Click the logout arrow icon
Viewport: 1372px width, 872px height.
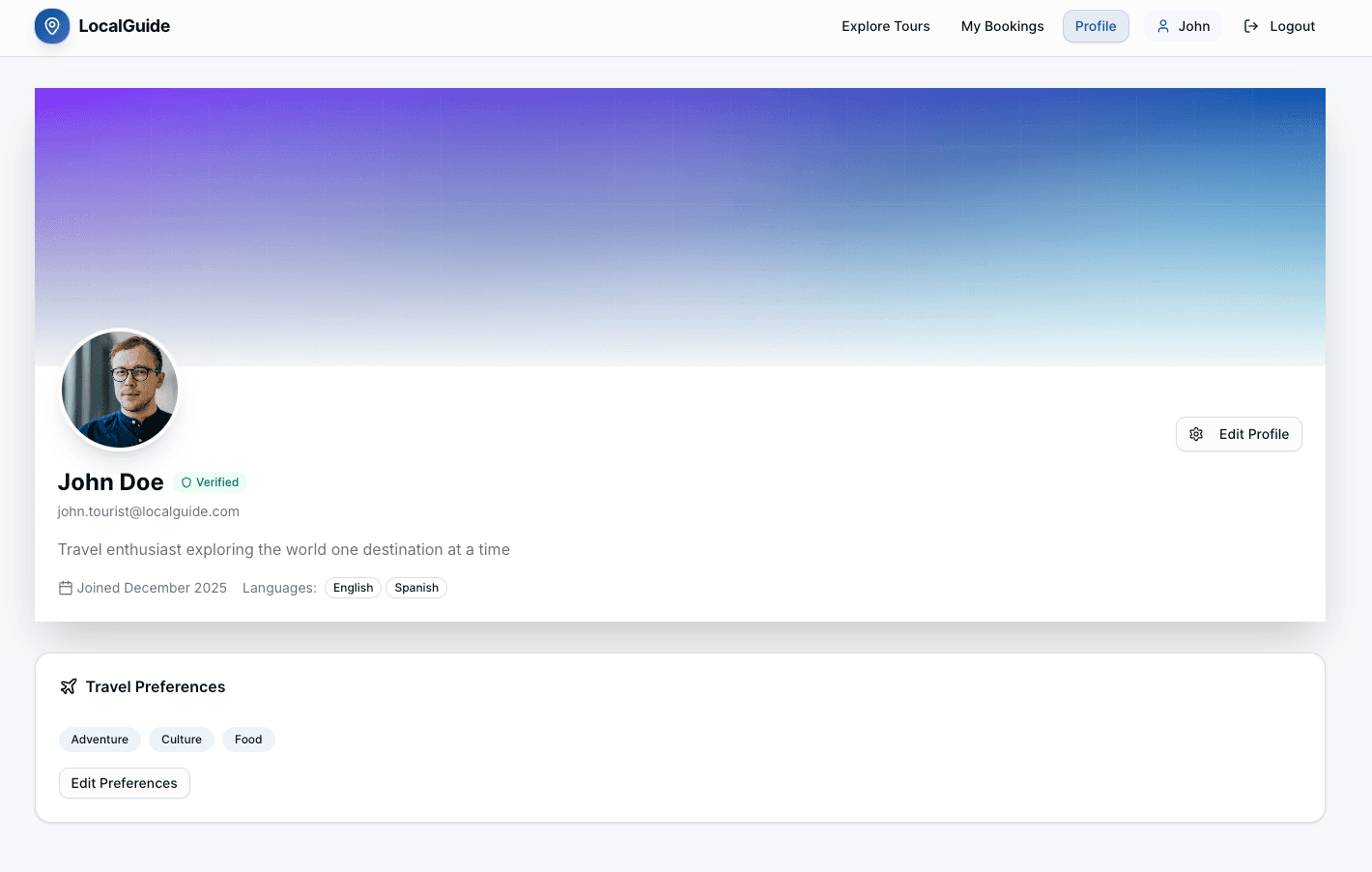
==
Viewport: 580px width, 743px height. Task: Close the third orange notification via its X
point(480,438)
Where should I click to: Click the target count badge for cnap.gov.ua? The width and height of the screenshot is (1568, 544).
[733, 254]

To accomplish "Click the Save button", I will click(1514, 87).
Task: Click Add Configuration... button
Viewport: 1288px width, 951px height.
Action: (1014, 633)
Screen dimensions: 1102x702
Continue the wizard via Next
==
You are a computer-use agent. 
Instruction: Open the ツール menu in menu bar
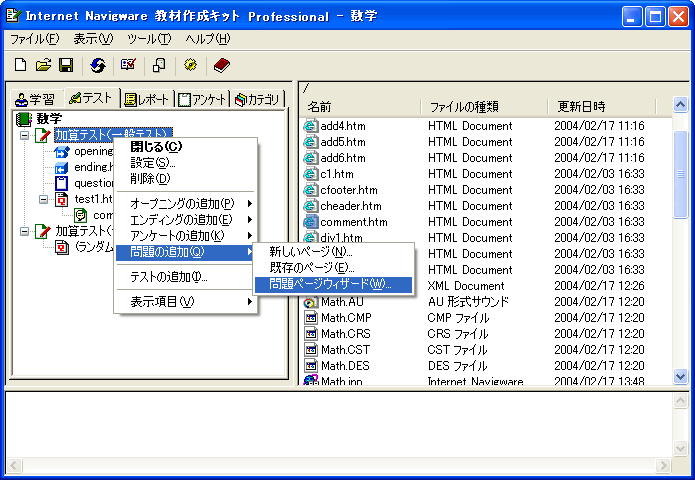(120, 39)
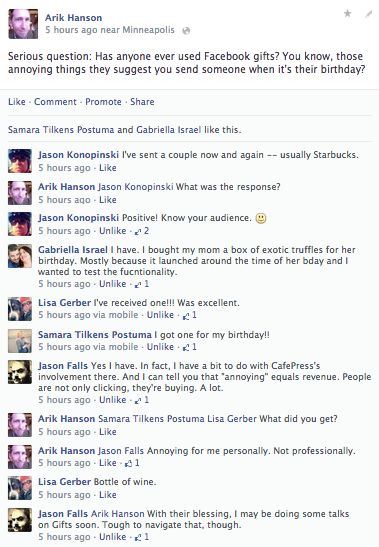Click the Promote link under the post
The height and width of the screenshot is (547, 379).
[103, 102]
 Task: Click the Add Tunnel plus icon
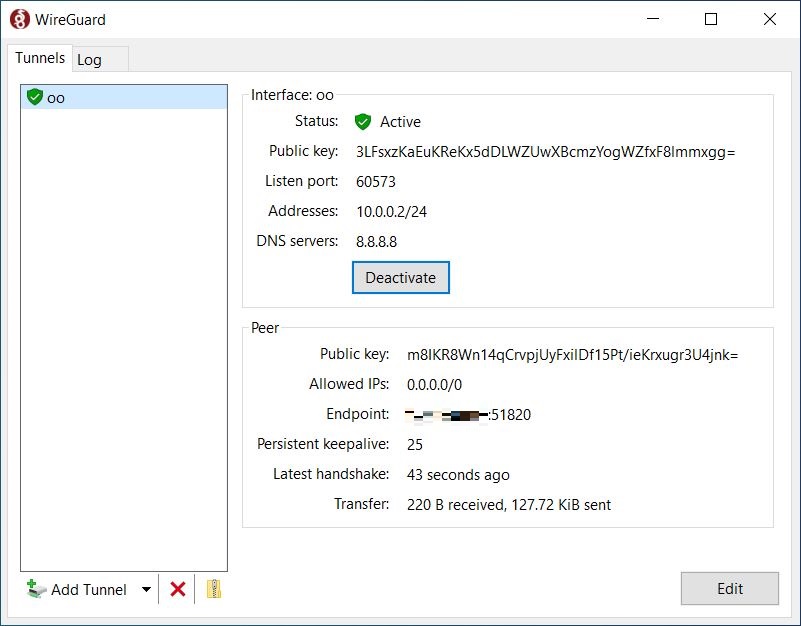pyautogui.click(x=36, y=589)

Task objective ::
Scan the records above for the lines holding "Click the logout arrow icon" and "Viewport: 1372px width, 872px height.". Transcribe those two and every line between them word for word, and no others.

Your solution ::
Click the logout arrow icon
Viewport: 1372px width, 872px height.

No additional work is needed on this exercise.